Welcome to a strange paradise.
I pass through an endless arrangement of air conditioned comfort, along travelators, down escalators, airport/hotel pickup and eventually to the door of my hotel. At last I am outside. I am whacked by a wall of heat. This place is hot. It's already 37 degrees centigrade and it's only 8:00am.
My first impressions of Dubai are formed from stolen glimpses out of the Taxi window. Muted pictures, through the sand haze, of what this city aspires to be. Acre on acre of concrete, fenced in with scaffolding and overhung by tower cranes. Tower blocks look eerily abandoned rather than half-made. So much is out of bounds—still a building site, everything else: desert. It is like nothing I’ve seen before... and it is like nothing I’ve seen of Dubai before either. What I’ve seen up to now are renderings and artists impressions, immediate in their pictorial seduction, but all still some way off completion—still building sites littered with cranes and workers dressed in their matching blue overalls. Dubai is the stuff of the current city in its pure form. It is a city in construction now.
If I am to get any where near close to understanding this place it is clear I am going to have to read it differently from anywhere else. From this point on, the existing model of the city is dead. This unmistakably unique enterprise at city making, this city of endless means and ambition, needs to be understood on its own terms. Sudden conclusions and first impressions will be affected by my distinctly Western/Middle/Eastern** cultural baggage. I need to find a host of positions that are as plastic as they are imaginative.

[Information provided]
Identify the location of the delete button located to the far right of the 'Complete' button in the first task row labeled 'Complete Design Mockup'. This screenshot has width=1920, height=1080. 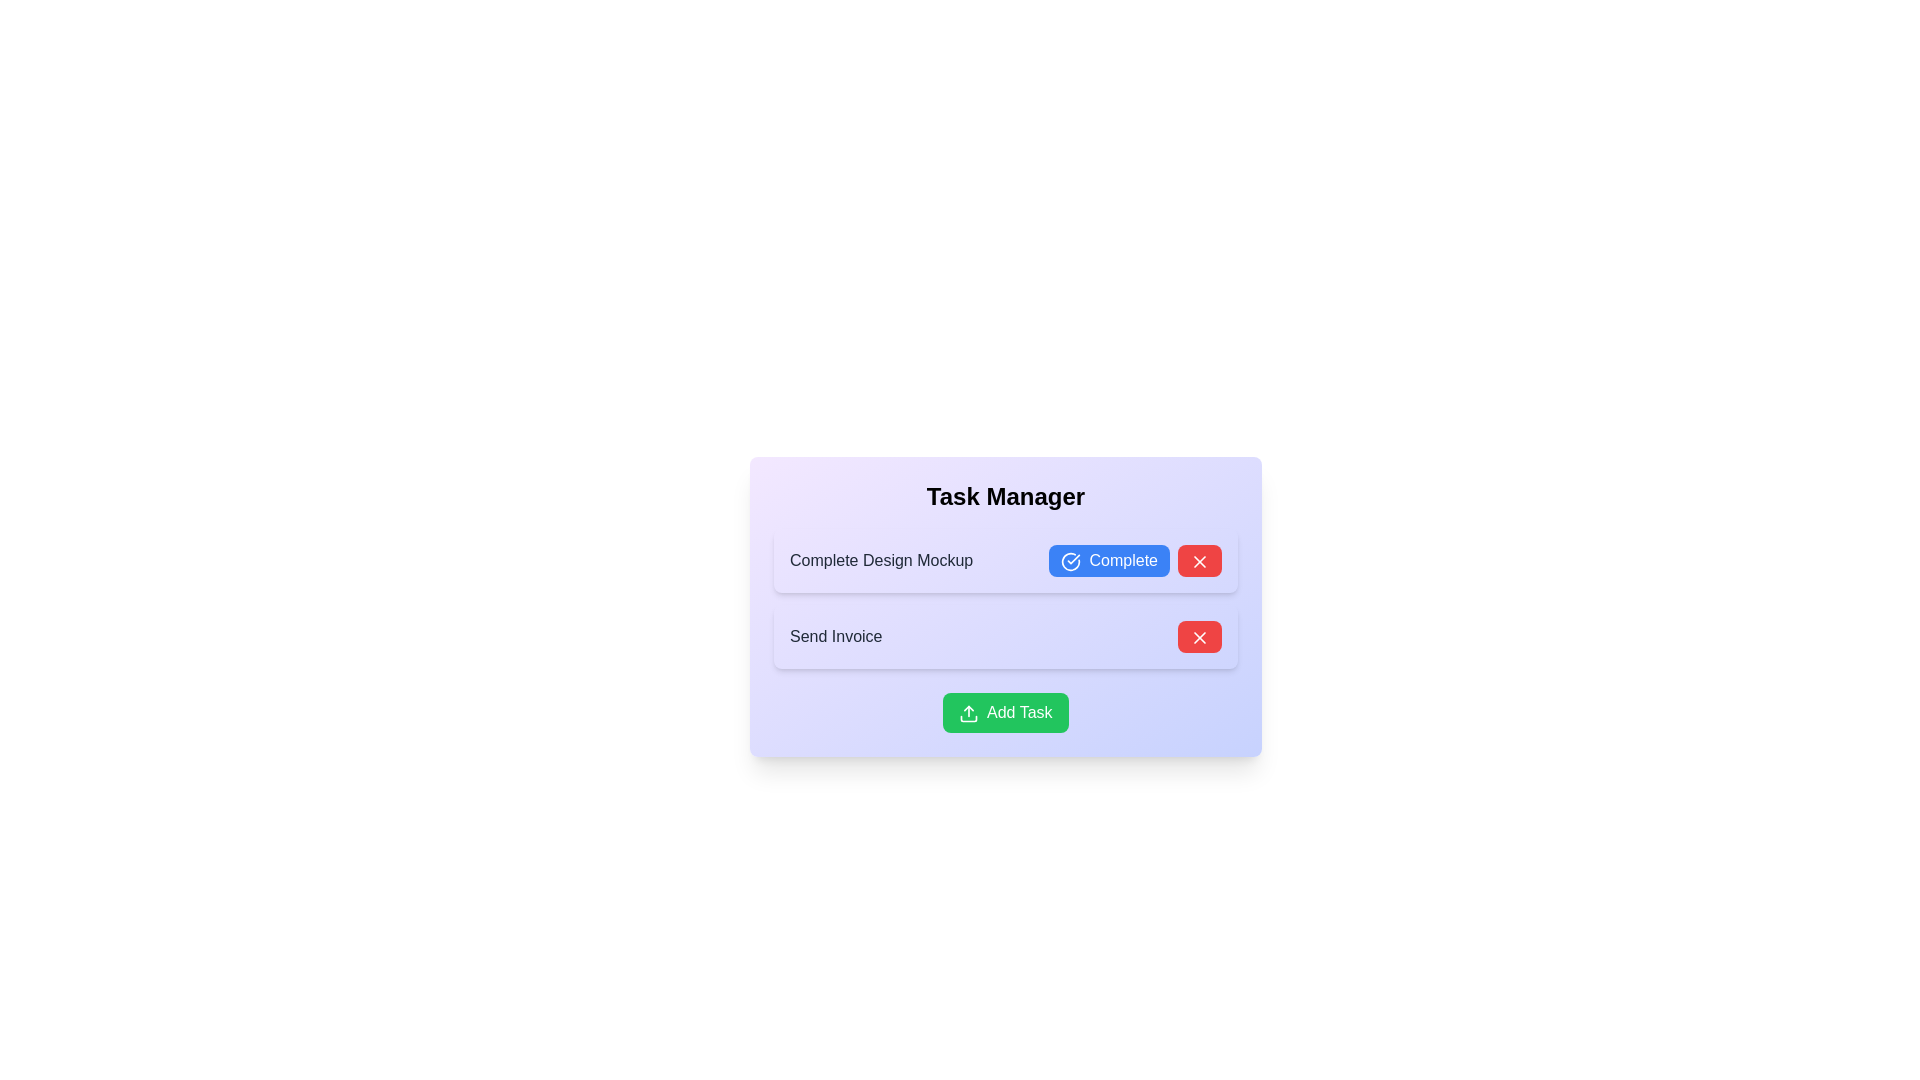
(1200, 560).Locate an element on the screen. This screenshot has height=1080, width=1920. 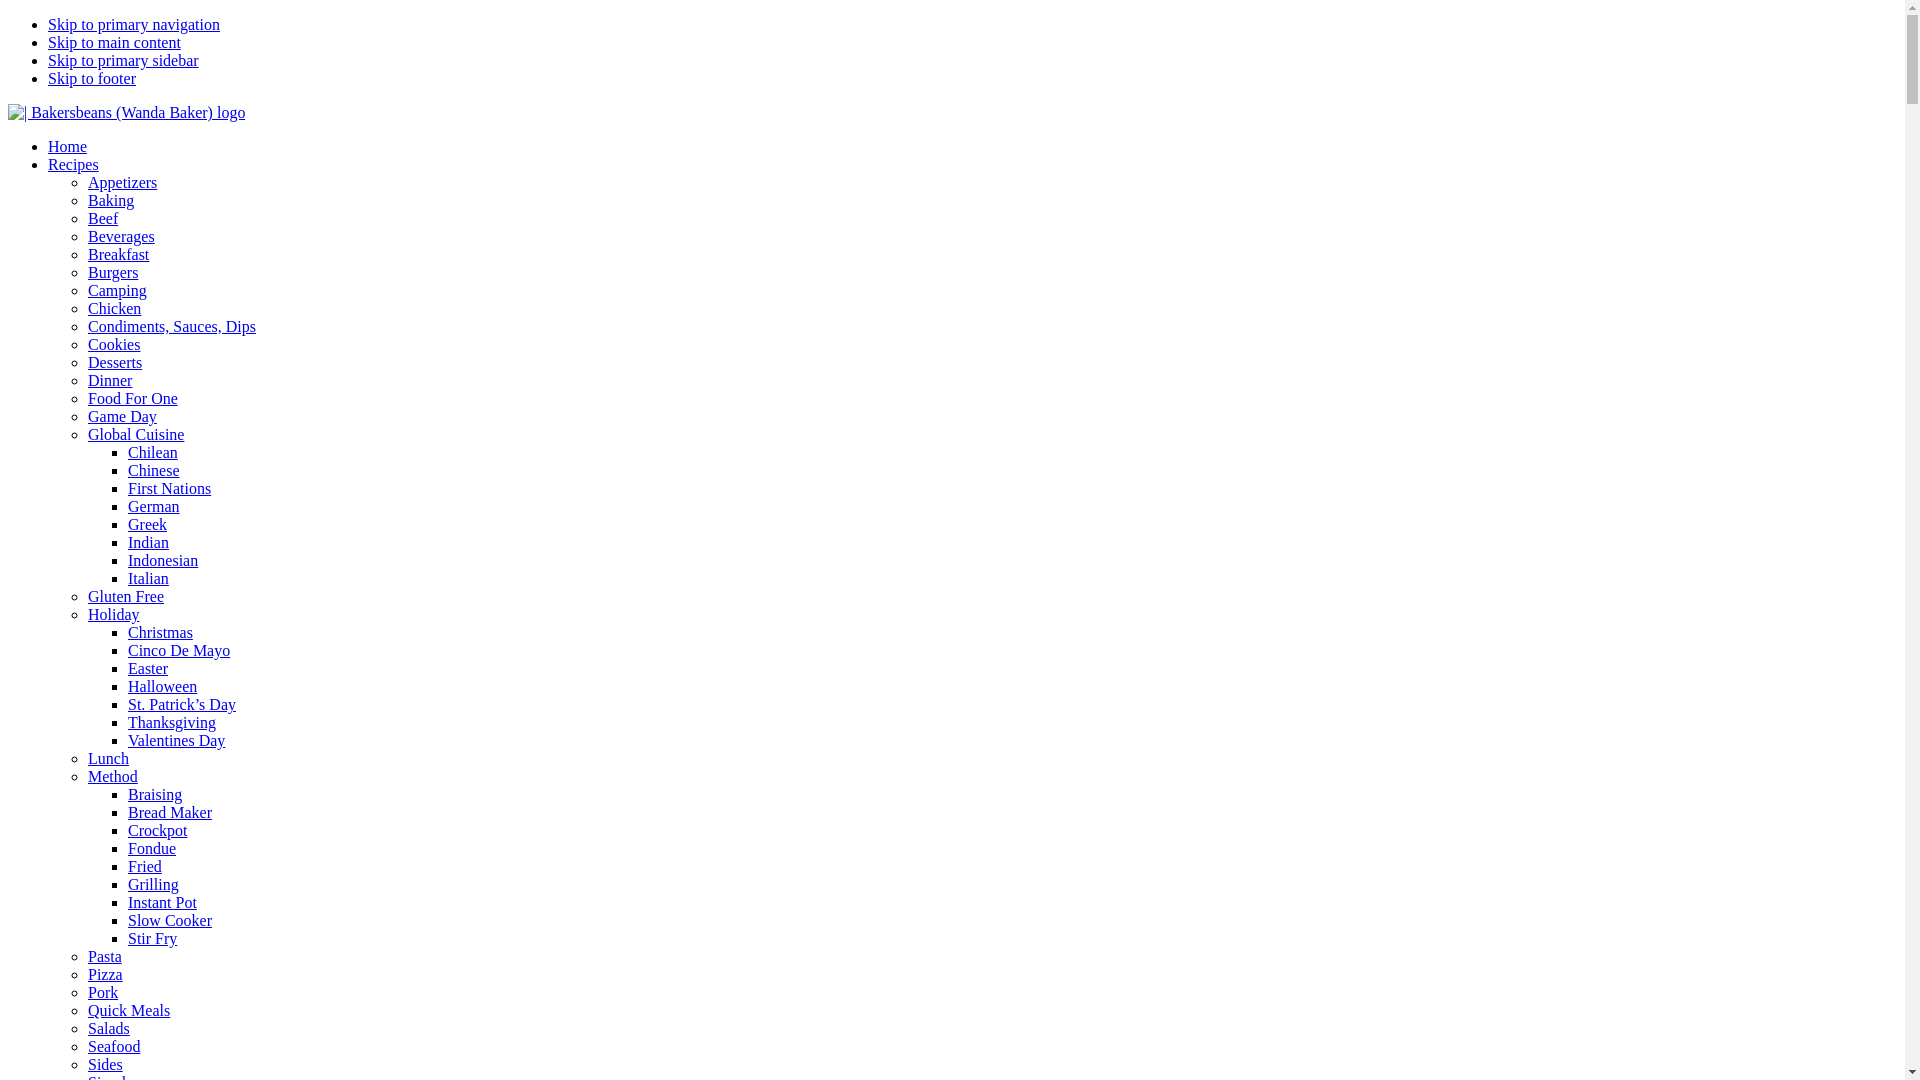
'Pork' is located at coordinates (101, 992).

[Short task] Reproduce the stretch of the Dubai text from "My first impressions" through "in construction now.", word for word.

[Reply]
My first impressions of Dubai are formed from stolen glimpses out of the Taxi window. Muted pictures, through the sand haze, of what this city aspires to be. Acre on acre of concrete, fenced in with scaffolding and overhung by tower cranes. Tower blocks look eerily abandoned rather than half-made. So much is out of bounds—still a building site, everything else: desert. It is like nothing I’ve seen before... and it is like nothing I’ve seen of Dubai before either. What I’ve seen up to now are renderings and artists impressions, immediate in their pictorial seduction, but all still some way off completion—still building sites littered with cranes and workers dressed in their matching blue overalls. Dubai is the stuff of the current city in its pure form. It is a city in construction now.